Segment Open
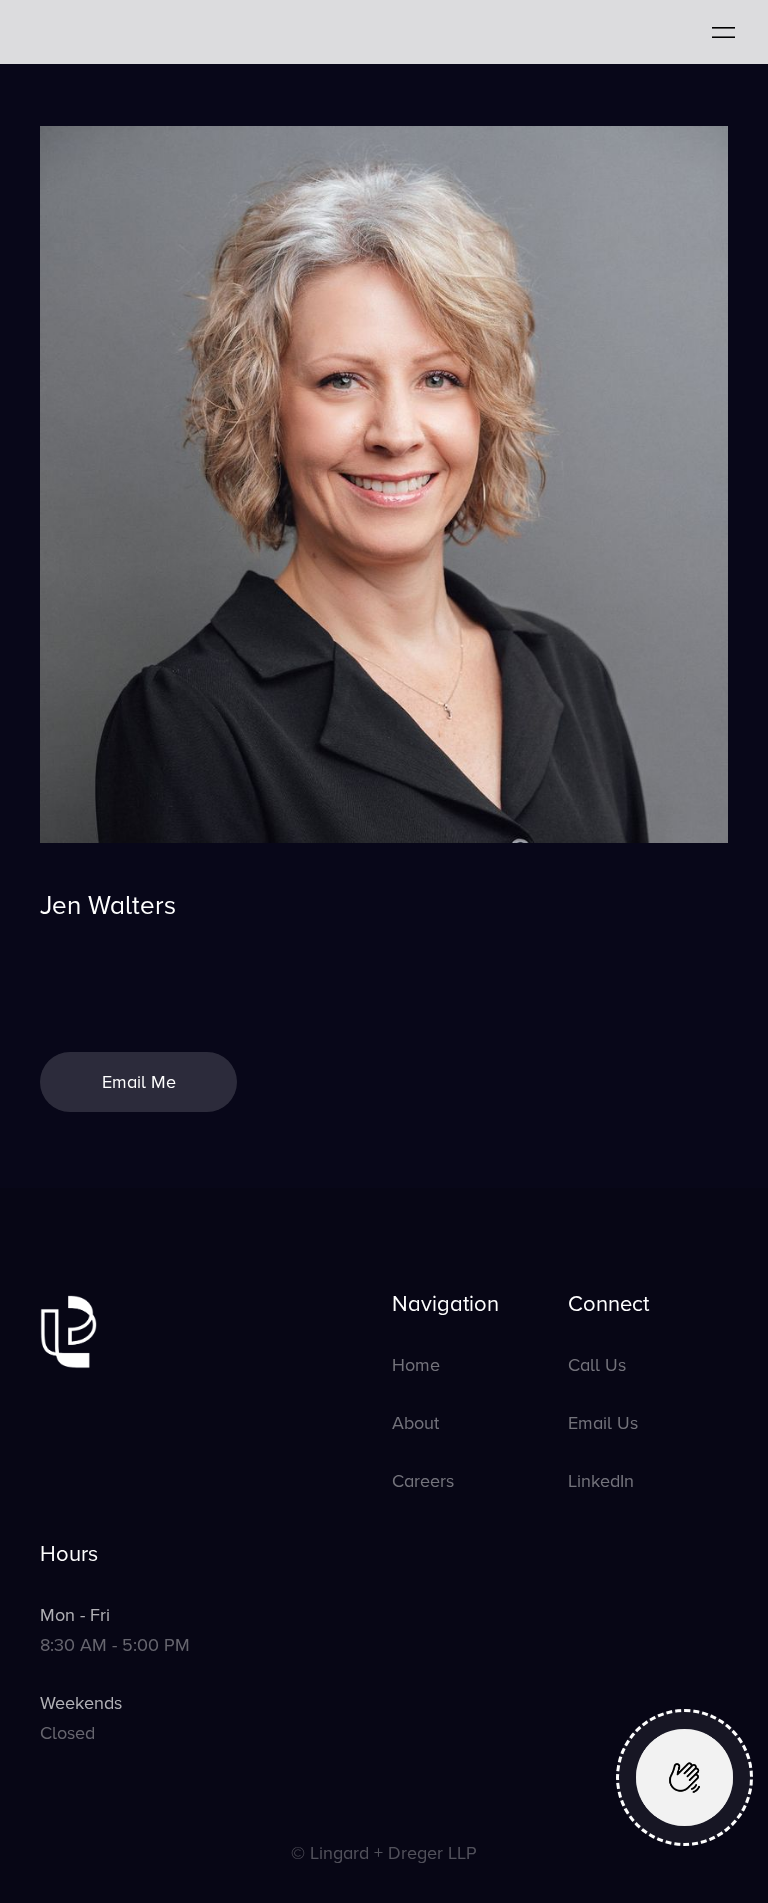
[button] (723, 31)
Segment Closed
Segment Open
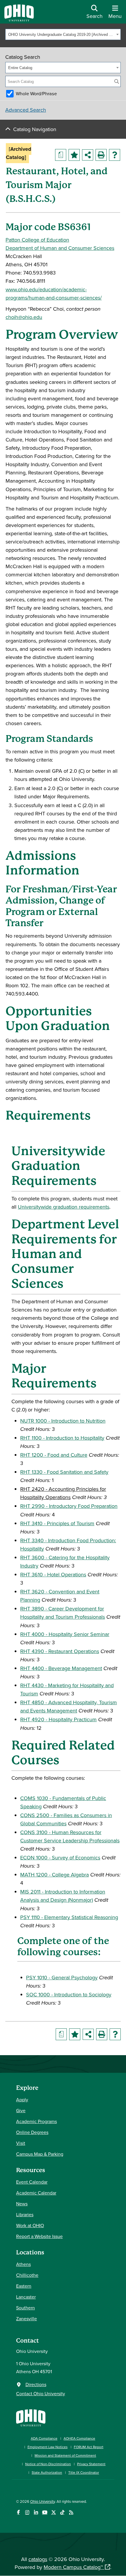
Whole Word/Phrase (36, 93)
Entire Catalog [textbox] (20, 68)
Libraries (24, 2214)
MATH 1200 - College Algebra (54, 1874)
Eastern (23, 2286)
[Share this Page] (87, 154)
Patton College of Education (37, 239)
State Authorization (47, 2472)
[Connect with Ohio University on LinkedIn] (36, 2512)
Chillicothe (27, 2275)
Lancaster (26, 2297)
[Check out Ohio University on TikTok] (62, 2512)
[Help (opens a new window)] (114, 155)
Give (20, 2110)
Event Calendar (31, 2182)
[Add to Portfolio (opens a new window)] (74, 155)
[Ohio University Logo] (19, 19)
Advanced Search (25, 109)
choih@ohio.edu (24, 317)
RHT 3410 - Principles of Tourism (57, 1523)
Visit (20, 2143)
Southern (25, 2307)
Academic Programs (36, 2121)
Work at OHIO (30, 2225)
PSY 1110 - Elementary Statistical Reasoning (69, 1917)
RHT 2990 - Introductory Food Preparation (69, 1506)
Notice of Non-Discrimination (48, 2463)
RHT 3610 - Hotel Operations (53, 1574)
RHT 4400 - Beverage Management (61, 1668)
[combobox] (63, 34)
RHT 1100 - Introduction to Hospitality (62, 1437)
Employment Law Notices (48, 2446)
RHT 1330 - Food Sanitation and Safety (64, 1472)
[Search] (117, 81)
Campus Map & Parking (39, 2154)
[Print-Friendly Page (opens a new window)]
Segment Closed
=== Instructions for the task ===
Return from the data every line that holds "College".

=== Solution for this task ===
MATH 1200 - College Algebra (54, 1874)
Patton College of Education (37, 239)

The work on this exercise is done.